Task description
The response must consist of the lines from the one holding "Task: Check Coordinates will contain Z values" through the final line of the entries, given again exactly and without any pictures.

# # # #

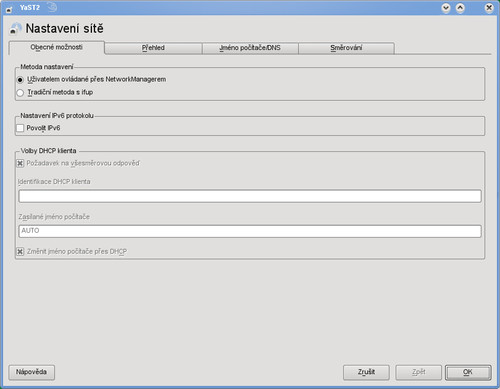Minimize window with down-arrow title bar icon
Screen dimensions: 500x389
[x=446, y=8]
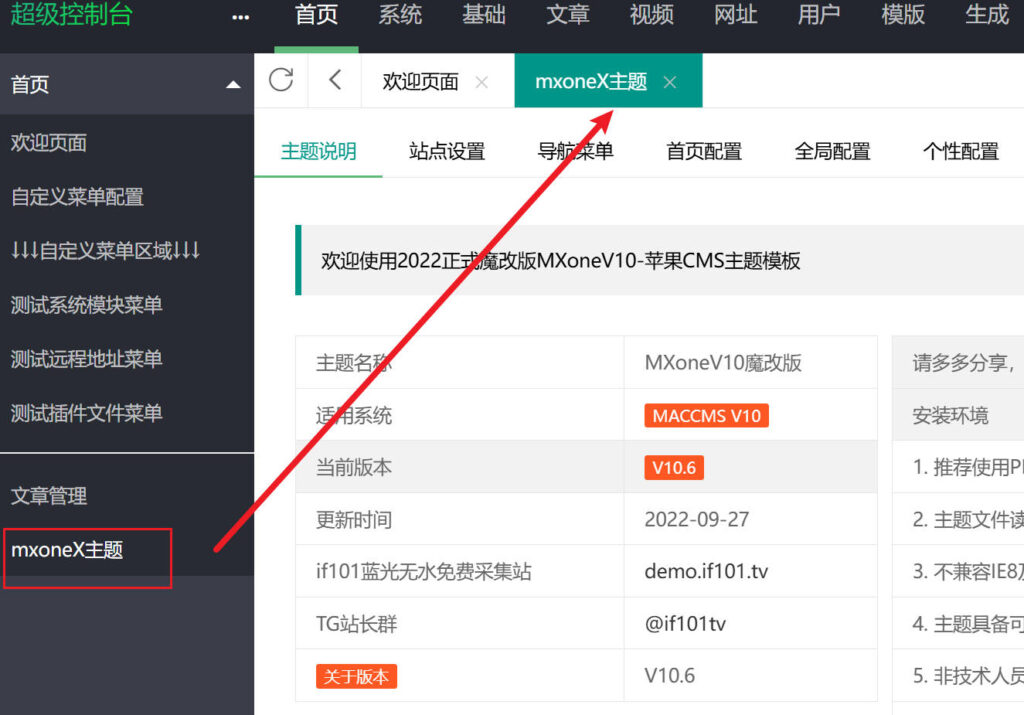Open the 系统 top menu

[400, 15]
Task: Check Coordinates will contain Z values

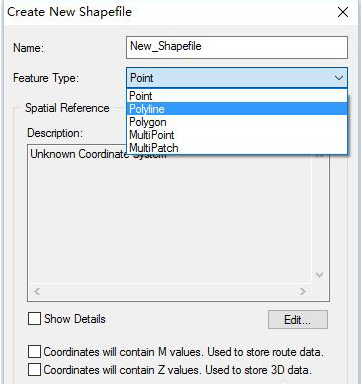Action: coord(34,369)
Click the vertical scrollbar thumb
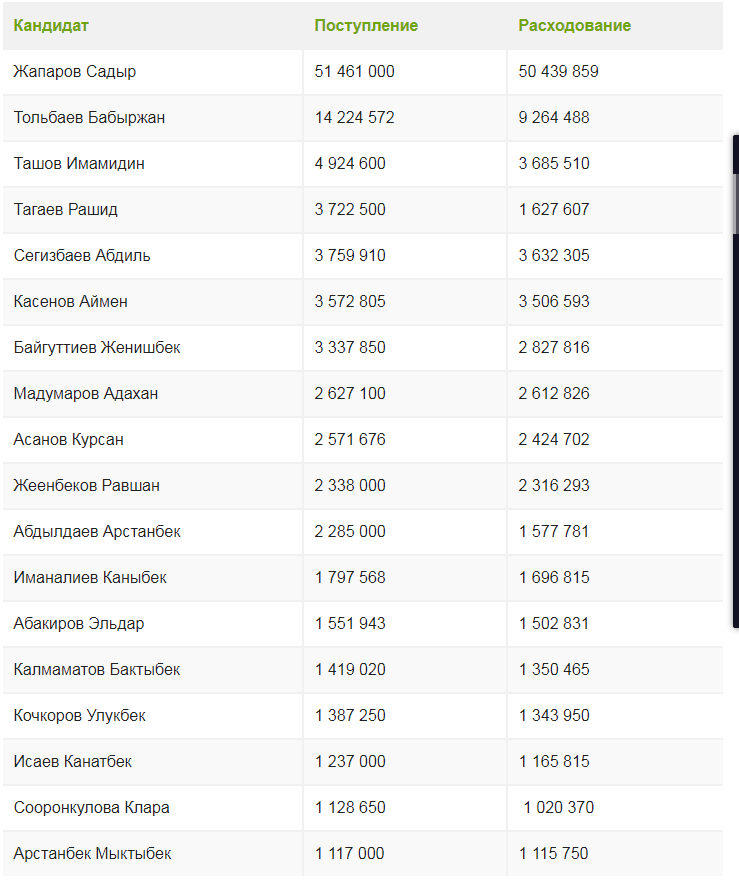Screen dimensions: 739x880 pos(736,204)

# # # #

The answer
Task: Check Coordinates will contain Z values

Action: coord(34,369)
Click the vertical scrollbar thumb
Screen dimensions: 739x880 pos(736,204)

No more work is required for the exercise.